### Information given
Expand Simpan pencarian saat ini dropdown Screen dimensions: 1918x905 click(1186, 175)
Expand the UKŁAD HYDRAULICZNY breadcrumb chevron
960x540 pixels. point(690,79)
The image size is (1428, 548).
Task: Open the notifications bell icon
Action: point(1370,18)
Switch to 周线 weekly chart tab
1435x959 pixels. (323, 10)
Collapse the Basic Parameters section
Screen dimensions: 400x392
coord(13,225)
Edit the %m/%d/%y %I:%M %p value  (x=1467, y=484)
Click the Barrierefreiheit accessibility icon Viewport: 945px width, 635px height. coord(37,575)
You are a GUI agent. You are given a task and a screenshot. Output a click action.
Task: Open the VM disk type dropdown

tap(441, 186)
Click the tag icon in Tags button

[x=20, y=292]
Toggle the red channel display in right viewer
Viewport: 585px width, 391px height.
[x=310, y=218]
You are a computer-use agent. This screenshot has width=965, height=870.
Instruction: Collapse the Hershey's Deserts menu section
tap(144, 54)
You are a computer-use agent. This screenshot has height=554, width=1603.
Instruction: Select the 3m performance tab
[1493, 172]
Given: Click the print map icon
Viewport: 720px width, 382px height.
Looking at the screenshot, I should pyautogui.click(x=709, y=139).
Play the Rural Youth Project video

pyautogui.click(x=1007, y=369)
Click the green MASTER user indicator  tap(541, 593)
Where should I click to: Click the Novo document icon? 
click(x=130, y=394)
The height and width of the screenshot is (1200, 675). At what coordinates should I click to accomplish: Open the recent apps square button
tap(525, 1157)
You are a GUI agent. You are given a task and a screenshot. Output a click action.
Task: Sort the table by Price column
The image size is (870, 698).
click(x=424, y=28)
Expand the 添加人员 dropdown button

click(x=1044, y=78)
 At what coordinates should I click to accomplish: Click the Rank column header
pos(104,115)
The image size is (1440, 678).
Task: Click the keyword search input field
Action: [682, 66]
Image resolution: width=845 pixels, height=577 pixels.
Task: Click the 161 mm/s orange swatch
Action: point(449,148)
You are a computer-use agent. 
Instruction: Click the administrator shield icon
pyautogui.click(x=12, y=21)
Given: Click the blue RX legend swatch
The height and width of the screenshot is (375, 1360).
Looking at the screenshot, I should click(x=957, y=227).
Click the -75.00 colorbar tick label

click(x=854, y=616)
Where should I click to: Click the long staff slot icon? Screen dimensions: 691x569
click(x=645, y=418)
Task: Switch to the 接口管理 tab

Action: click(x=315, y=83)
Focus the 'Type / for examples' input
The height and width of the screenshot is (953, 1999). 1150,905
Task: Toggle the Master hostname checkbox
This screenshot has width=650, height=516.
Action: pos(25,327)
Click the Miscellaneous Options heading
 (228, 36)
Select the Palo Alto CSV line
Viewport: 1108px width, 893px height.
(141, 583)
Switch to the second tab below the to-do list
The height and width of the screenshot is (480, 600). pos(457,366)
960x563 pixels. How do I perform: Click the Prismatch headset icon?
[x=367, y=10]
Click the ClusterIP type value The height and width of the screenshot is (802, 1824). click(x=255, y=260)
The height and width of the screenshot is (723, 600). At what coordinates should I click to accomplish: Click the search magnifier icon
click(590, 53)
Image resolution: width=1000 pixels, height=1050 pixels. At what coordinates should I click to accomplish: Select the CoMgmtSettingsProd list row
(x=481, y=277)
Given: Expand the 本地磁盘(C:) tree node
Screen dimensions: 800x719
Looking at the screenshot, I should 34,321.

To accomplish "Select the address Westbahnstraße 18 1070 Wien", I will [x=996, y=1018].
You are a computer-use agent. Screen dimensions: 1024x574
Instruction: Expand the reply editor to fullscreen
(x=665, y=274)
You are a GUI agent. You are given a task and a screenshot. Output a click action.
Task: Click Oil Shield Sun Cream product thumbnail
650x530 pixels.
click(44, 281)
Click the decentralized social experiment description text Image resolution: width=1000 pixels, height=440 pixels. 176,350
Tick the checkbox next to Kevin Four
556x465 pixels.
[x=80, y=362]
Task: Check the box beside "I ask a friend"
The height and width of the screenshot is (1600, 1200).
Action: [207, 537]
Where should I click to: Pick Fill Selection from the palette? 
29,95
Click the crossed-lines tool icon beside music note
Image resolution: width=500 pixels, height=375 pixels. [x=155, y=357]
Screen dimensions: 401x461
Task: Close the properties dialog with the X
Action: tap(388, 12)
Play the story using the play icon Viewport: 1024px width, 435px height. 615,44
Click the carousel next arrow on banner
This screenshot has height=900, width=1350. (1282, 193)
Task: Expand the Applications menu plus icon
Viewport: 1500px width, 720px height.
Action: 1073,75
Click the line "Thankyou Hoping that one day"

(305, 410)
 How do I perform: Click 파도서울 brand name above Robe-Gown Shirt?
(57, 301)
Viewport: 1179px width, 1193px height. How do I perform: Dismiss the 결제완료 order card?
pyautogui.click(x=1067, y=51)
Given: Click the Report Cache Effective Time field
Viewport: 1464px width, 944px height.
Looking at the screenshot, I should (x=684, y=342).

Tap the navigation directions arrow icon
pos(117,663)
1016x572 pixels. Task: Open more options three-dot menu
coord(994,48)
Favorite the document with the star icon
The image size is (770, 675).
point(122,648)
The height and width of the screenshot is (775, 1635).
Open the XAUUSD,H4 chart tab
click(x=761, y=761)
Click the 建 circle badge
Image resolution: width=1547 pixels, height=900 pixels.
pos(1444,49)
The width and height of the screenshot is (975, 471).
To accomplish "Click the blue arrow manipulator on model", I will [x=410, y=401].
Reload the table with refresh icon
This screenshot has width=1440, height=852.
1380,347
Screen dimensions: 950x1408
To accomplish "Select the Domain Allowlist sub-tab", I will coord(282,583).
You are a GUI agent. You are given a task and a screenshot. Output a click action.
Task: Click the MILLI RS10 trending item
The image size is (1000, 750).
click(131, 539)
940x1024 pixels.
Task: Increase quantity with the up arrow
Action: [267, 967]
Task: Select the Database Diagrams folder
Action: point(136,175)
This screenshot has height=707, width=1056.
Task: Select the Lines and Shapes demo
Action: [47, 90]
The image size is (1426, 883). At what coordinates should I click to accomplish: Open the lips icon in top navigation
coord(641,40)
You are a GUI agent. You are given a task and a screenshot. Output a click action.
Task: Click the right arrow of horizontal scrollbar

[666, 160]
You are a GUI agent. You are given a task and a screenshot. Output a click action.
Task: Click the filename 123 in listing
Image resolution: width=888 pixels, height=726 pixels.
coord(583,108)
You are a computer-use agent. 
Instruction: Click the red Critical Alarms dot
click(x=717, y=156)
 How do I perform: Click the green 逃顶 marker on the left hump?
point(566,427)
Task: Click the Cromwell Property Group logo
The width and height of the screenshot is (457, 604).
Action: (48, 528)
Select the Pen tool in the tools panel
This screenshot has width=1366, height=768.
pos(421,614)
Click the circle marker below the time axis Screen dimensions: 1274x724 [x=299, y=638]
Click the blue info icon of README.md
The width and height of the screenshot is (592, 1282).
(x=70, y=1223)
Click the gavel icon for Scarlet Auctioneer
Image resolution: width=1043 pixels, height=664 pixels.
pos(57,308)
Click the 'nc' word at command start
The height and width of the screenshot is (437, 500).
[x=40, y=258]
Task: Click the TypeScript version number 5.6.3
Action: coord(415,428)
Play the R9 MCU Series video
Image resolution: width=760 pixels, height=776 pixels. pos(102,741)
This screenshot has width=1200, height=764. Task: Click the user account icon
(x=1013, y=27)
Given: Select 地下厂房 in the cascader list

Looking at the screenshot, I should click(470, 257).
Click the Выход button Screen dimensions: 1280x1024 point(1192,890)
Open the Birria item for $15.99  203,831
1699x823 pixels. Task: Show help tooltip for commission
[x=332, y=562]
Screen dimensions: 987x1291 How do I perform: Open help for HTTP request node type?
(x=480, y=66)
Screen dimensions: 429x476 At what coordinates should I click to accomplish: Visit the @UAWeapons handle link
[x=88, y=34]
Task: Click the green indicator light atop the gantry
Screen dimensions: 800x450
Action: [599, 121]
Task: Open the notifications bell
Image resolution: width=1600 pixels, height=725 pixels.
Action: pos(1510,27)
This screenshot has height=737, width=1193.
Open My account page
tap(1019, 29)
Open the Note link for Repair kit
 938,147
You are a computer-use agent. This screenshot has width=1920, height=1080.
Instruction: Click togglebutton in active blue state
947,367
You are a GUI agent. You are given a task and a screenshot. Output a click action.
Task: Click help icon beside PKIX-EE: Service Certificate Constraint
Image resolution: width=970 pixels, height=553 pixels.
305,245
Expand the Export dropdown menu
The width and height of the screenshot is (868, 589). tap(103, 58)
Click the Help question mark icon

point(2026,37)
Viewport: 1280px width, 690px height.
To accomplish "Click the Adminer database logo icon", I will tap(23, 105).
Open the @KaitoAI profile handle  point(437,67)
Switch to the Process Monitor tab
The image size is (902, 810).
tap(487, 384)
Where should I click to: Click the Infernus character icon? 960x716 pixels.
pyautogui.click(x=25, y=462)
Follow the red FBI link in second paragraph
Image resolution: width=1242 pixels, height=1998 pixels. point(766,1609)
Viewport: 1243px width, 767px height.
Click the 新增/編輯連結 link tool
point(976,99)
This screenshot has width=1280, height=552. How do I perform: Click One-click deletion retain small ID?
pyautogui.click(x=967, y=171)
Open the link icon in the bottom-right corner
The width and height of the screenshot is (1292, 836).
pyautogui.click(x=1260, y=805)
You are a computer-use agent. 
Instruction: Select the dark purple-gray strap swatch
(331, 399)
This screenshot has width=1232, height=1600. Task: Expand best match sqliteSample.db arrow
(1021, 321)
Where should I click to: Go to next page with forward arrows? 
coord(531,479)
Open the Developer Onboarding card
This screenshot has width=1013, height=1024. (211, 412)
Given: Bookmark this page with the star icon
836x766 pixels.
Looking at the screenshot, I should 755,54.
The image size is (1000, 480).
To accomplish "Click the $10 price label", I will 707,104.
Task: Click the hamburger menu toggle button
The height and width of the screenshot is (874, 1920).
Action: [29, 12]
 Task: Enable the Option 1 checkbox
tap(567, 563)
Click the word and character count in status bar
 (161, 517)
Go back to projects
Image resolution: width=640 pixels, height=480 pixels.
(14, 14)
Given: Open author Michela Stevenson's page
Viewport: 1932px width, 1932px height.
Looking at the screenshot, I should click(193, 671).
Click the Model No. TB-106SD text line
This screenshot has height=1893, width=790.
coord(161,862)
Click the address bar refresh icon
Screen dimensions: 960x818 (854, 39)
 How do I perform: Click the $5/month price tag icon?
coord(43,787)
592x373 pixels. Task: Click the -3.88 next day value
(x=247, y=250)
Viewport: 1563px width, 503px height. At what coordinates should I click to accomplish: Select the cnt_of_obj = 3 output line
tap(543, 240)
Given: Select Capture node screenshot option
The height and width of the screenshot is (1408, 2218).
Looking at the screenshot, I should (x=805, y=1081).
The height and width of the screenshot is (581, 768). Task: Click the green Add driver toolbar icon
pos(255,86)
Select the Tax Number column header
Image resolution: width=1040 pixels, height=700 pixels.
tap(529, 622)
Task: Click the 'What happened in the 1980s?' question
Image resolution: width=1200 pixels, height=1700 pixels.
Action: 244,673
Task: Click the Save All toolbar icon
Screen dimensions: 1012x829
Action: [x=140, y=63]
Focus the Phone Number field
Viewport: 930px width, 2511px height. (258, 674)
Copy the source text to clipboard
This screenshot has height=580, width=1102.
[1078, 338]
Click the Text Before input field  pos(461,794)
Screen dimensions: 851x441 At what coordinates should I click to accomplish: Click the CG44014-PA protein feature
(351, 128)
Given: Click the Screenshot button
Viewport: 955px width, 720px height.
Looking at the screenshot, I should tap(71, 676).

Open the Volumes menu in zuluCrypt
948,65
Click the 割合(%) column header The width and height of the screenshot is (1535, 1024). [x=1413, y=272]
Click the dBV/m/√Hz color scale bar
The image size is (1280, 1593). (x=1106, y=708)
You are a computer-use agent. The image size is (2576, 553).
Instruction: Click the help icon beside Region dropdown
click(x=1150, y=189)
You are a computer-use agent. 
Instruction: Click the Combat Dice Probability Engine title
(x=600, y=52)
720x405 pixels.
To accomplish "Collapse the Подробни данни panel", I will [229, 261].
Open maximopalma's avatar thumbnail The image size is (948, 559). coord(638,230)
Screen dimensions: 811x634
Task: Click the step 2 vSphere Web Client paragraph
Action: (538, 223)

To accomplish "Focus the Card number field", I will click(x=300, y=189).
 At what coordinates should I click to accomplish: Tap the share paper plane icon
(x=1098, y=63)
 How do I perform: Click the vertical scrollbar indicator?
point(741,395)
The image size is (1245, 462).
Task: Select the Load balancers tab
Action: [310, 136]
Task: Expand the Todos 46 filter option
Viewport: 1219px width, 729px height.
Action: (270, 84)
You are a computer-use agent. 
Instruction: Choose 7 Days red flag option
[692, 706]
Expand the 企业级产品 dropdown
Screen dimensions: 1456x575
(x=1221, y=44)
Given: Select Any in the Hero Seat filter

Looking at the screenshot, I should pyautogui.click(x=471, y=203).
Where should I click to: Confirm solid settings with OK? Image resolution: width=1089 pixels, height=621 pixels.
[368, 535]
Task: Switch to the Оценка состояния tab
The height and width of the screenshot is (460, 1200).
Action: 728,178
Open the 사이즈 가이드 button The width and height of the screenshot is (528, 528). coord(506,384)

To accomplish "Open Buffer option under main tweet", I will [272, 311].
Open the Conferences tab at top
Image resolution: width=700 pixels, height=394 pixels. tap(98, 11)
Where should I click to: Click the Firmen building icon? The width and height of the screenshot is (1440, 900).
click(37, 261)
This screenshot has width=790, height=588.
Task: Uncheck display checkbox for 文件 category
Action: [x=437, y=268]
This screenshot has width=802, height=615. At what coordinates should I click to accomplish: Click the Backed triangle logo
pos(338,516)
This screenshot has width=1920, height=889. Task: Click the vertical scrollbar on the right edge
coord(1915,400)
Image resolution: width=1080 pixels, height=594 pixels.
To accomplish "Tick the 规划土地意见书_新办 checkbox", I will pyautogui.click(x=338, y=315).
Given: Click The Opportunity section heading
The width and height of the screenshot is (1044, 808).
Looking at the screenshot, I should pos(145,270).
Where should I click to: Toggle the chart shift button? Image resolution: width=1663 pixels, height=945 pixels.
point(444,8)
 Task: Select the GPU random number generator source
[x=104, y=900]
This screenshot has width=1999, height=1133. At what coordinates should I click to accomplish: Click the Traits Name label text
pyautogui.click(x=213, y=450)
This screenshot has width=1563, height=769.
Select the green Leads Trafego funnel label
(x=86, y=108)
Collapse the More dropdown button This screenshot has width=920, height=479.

### Activity
Looking at the entries above, say how many lines contain the word "item". Nothing but the number is needed.

### Exercise answer
2